One path, AI becomes a premium utility behind subscriptions and optimized for those who have access to it. We’re already seeing early versions of this model in tiered offerings from major AI providers, where the most advanced capabilities are reserved for paying users. Instead, they remain widely available, supported by an economic model that spreads the cost across the system rather than placing it entirely on the user. Advertising is the most proven model we have for achieving the latter.

That’s why it’s no coincidence that major AI platforms are already experimenting with ad-supported experiences. Startup Perplexity AI began testing sponsored answers within chat responses in late 2024 before Walking again effort In February in an attempt to maintain user trust. In the same month, OpenAI has begun testing ads within ChatGPTeliciting a backlash and pointed response from an Antropic competitor in the form of a Super Bowl ad. OpenAI stated that its beta announcement Generated $100 million in two months and expects ad revenue to reach $100 billion by 2030. The risks extend beyond monetization, shaping who has visibility, influence and reach within the next layer of the Internet.

At the same time, advertising itself is fundamentally reshaped by artificial intelligence. In the traditional web model, ads competed for human attention. Vision was everything. Impressions, clicks and conversions define success. But in an AI environment, the primary audience is no longer just humans; It is also an artificial intelligence system or agent, which interprets and collects information on behalf of the user.
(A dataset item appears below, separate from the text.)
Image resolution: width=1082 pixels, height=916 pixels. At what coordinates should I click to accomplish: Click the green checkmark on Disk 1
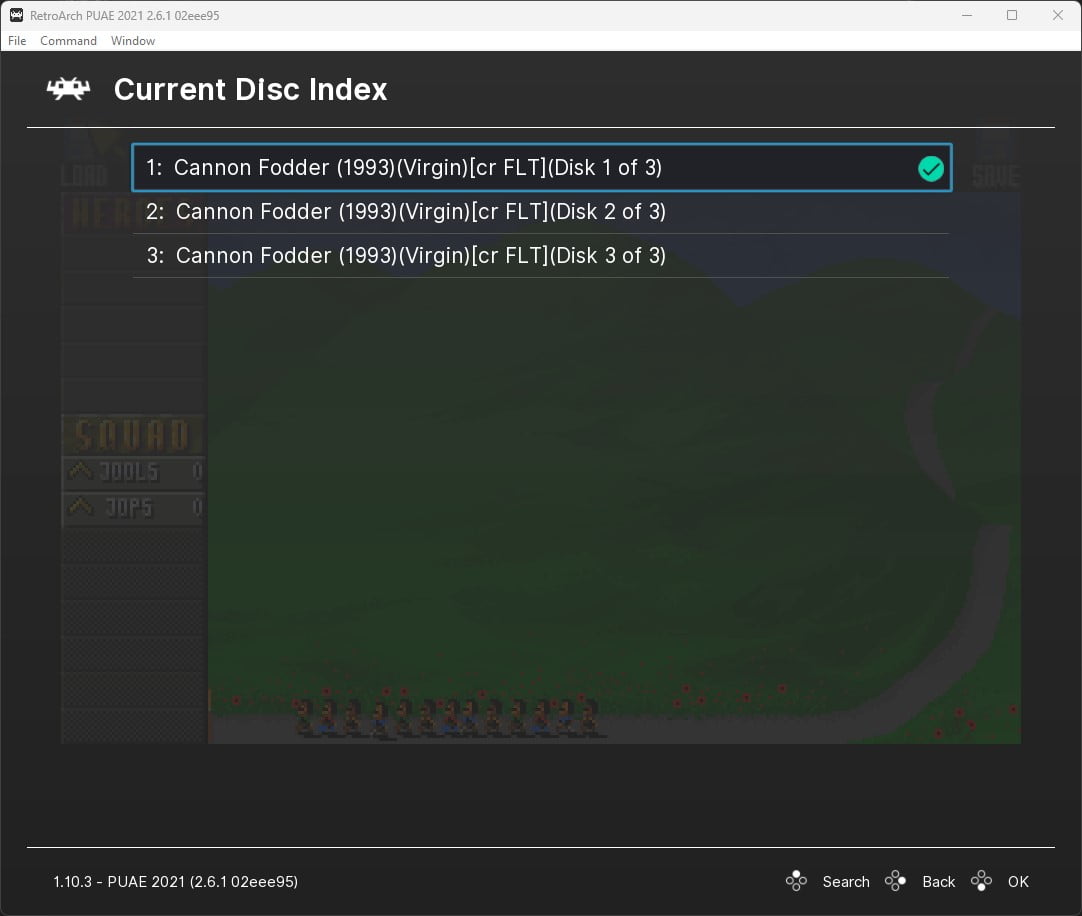931,169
When a user asks the AI ​​to recommend the best laptop, plan a vacation, or rate software, the system collects and synthesizes the input before providing the answer. This means that business information can no longer just be seen, but understood and selected by artificial intelligence. In effect, brands compete for screen space and inclusion in the inference layer of the model. This changes the nature of advertising.
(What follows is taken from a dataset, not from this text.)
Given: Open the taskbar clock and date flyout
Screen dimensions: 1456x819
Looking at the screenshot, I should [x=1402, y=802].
Companies will need to provide structured, accurate, and useful data that AI systems can incorporate into their thinking. The most valuable business content will not be the highest. It will be the most relevant, reliable and machine-readable. This mirrors the previous evolution of SEO but with higher risks. Instead of ranking on a results page, brands compete to form a single composite answer. In this world, advertising has become less about persuasion and more about sharing the information layer itself. Here the issue of control becomes crucial.

If AI platforms are the gateway to information, and advertising becomes embedded within that layer, those platforms also influence which commercial inputs are viewed, trusted, or ignored. The monetization model is a decision about how information ecosystems work, and it defines how the next era of the Internet will work.

For advertising to play a positive role in this new landscape, two principles must be in place: transparency and utility. Users must understand when business information is part of the answer, and this information should truly improve the outcome, not distort it. If these conditions are met, advertising can continue to do what it has always done at its best. It can fund access, expand participation, and support open information infrastructure.

Conversely, if AI becomes the dominant interface of knowledge and there is no scalable and accessible monetization model, access will narrow. The most powerful tools will be reserved for those who can afford them, and the open web as we know it will be changed. This would represent a reversal of the ad-supported model that enabled widespread adoption of the Internet in the first place.

Advertising is not without its pitfalls. But it’s also the reason why the Internet has become a universal tool rather than a luxury product. With AI taking over as the front door to information, we don’t just need to rethink how we deliver answers. We must decide how to finance this system and who it ultimately serves. A future with broad and equitable access to powerful AI tools is a future worth working for. The ads are good, actually.